# Tofino, Vancouver Island, BC August 2014



## Junglefisher (Jun 2, 2008)

Yep, another holiday.
We packed the camper and drove for 3 days (1250km) to get to the west coast of Vancouver island.
Nice sandy beaches and a saltwater infusion were just what the doctor ordered.
I asked at the local tackle shop for some salmon fishing advice and he told me right off the beach where we were staying. 
I tried it, but it was pretty lumpy out in the deeper water so I was thinking about giving up.
Then I met a bloke on the beach who had caught them most nights fly fishing out of the shallows. As it is a large bay, the near shore waters are very calm.
Missed out that night but went back last night for another go.
Got a good hit, but missed it.
Salmon were jumping everyhwere and I was casting like mad.
Hooked up and the hook held this time.

_Landed in a sea fog so thick, sometimes we could not see the shore 25m away_





Got 3 or 4 more hits plus another hook up where the hook did not hold. I remembered later that pacific salmon have very hard mouths and it is recommended to really set the hook hard.


----------



## Zed (Sep 18, 2006)

Awesome!
I've been there, basing out of Qualicum Beach. Vancouver Island is an amazing place to explore. Most people are super friendly, but word to the wise, don't park your vehicle on the shoulder of some seemingly remote log road. It may be stripped when you get back to it. True story.
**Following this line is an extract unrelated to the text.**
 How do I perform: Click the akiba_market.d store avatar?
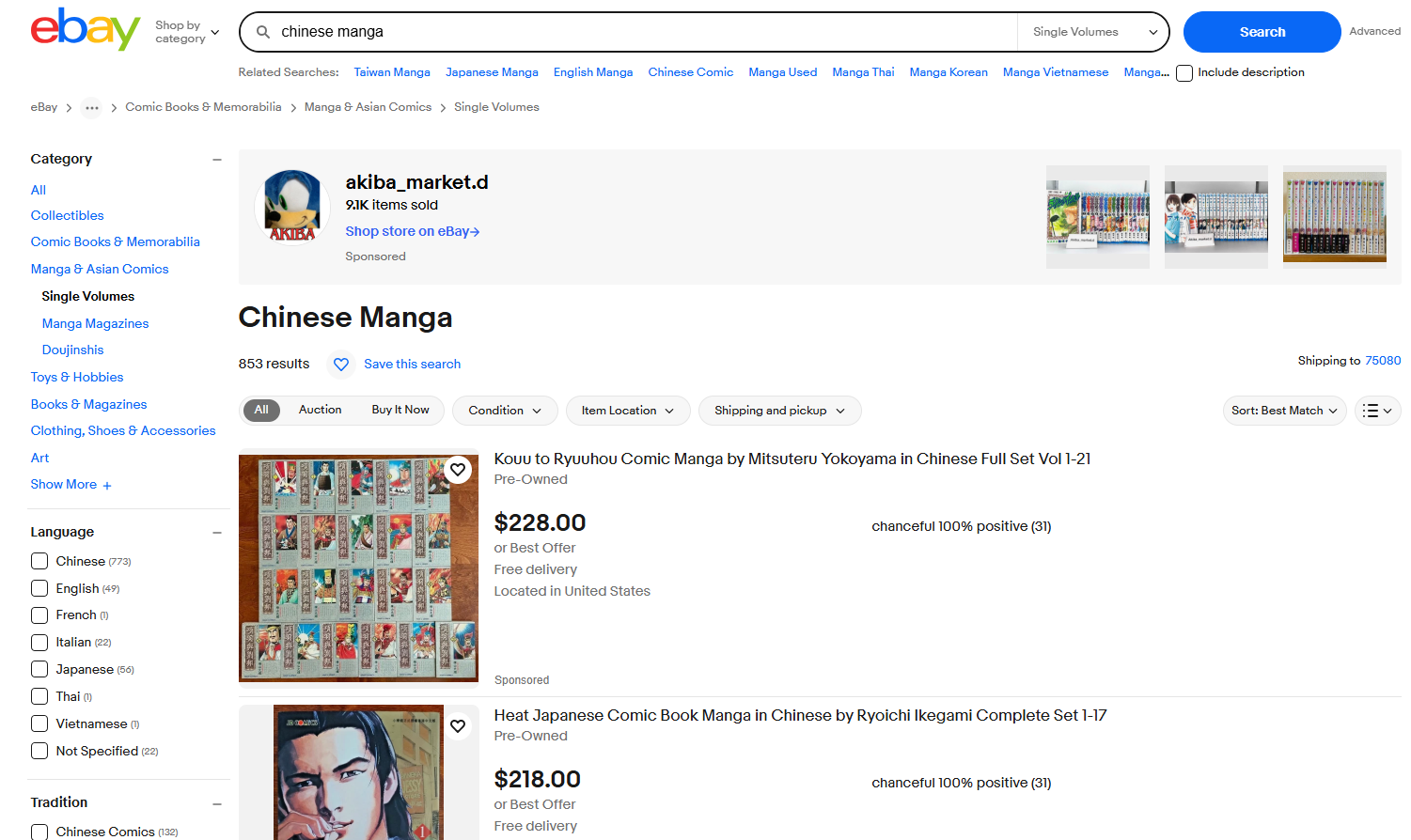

That is a salmon, you Aussies.


----------



## clarkey (Jan 13, 2009)

Awesome going,good to see you hooked up.
Love Tofino,a mate off mine owns Gordo's Beach House there,maybe take my kids there someday.


----------



## clarkey (Jan 13, 2009)

Good to see the beard back.


----------



## Fishane (May 11, 2014)

Congratulations on a great Salmon. Makes all the miles seem worthwhile.




Zed said:


> That is a salmon, you Aussies.


We do have them here. Vic fisheries are actually stepping up the breeding and stocking program for Chinook. We're up to nine lakes where they're stocked and some are now starting to get to that size. 8)


----------



## Zed (Sep 18, 2006)

Yeah Ive seen the reports.  Just saying for emphasis.


----------



## anselmo (Aug 26, 2008)

If JF catches it, it's an Australians salmon


----------



## Zed (Sep 18, 2006)

anselmo said:


> If JF catches it, it's an Australian's salmon


FFY


----------



## Wrassemagnet (Oct 17, 2007)

That's a nice fish! You've been getting some super family time too, good on you.


----------



## barrajack (May 20, 2007)

Very nice jungle

BJ


----------